3/18 Today in History
Published 3:00 am Thursday, March 18, 2021
On March 18, 1963, the U.S. Supreme Court, in Gideon v. Wainwright, ruled unanimously that state courts were required to provide legal counsel to criminal defendants who could not afford to hire an attorney on their own.
In 1922, Mohandas K. Gandhi was sentenced in India to six years imprisonment for civil disobedience. (He was released after serving two years.)
In 1925, the Tri-State Tornado struck southeastern Missouri, southern Illinois and southwestern Indiana, resulting in some 700 deaths.
In 1942, President Franklin D. Roosevelt signed an executive order authorizing the War Relocation Authority, which was put in charge of interning Japanese-Americans, with Milton S. Eisenhower (the younger brother of Dwight D. Eisenhower) as its director.
In 1965, the first spacewalk took place as Soviet cosmonaut Alexei Leonov went outside his Voskhod 2 capsule, secured by a tether.

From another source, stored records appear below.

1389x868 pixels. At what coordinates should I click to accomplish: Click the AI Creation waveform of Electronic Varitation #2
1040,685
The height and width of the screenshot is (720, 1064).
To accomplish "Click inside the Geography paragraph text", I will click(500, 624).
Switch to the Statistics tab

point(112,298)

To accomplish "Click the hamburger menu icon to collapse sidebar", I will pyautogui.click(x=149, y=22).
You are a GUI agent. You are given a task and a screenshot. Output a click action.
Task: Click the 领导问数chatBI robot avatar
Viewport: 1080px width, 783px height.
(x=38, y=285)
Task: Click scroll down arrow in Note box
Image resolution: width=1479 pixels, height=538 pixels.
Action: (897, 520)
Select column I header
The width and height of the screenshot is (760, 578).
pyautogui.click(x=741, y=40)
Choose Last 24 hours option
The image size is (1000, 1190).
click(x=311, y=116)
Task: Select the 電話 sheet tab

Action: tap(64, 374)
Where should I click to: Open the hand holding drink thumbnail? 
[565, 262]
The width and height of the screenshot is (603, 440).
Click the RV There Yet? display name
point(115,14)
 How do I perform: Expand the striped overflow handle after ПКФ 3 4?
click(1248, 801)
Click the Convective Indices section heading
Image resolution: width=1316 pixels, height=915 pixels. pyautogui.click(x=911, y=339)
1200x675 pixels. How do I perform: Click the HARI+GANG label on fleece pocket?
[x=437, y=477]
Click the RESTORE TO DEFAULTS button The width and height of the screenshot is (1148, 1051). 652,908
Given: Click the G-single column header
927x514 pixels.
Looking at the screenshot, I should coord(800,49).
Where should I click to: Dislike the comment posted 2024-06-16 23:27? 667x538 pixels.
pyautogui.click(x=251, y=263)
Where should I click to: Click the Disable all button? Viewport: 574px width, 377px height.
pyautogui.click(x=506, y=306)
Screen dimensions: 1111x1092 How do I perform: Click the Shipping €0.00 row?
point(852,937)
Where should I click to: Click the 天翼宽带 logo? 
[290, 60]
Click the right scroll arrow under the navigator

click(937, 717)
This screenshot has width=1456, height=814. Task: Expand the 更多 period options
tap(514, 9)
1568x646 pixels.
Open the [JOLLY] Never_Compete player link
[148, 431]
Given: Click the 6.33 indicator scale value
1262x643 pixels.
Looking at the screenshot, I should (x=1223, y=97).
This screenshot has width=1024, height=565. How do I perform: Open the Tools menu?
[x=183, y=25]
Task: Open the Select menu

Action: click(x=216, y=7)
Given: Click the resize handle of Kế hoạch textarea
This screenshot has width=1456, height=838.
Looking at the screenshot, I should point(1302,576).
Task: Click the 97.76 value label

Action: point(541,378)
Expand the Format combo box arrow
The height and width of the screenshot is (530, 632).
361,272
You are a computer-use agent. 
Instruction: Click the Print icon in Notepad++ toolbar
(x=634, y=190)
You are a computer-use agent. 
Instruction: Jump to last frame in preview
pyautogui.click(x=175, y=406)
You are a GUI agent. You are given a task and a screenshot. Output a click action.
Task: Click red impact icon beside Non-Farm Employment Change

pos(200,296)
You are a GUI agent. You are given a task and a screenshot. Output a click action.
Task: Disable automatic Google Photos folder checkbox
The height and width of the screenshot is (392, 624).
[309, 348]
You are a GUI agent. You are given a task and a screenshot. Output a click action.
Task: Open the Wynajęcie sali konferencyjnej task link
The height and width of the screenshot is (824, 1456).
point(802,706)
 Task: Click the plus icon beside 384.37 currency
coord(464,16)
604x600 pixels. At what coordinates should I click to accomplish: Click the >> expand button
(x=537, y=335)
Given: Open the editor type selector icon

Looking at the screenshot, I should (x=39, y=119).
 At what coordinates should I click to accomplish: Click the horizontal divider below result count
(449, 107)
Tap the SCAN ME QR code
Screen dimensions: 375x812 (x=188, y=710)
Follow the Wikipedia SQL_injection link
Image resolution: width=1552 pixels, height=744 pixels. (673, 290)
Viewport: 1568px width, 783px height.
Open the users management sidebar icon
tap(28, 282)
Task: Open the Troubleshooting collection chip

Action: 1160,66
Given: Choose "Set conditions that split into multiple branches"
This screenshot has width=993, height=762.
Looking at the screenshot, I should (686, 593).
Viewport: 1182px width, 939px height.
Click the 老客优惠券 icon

In 1974, most of the Arab oil-producing nations ended their 5-month-old embargo against the United States that had been sparked by American support for Israel in the Yom Kippur War.
In 1996, rejecting an insanity defense, a jury in Dedham, Massachusetts, convicted John C. Salvi III of murdering two women in attacks at two Boston-area abortion clinics in December 1994. (Salvi later committed suicide in his prison cell.)
In 2018, Vladimir Putin rolled to a crushing reelection victory for six more years as Russia’s president.
Today’s Birthdays: Composer John Kander is 94. Nobel peace laureate and former South African president F.W. de Klerk is 85. Jazz musician Bill Frisell is 70. Actor Geoffrey Owens is 60. TV personality Mike Rowe is 59. Singer-actor Vanessa L. Williams is 58. Olympic gold medal speedskater Bonnie Blair is 57. Rapper-actor-talk show host Queen Latifah is 51.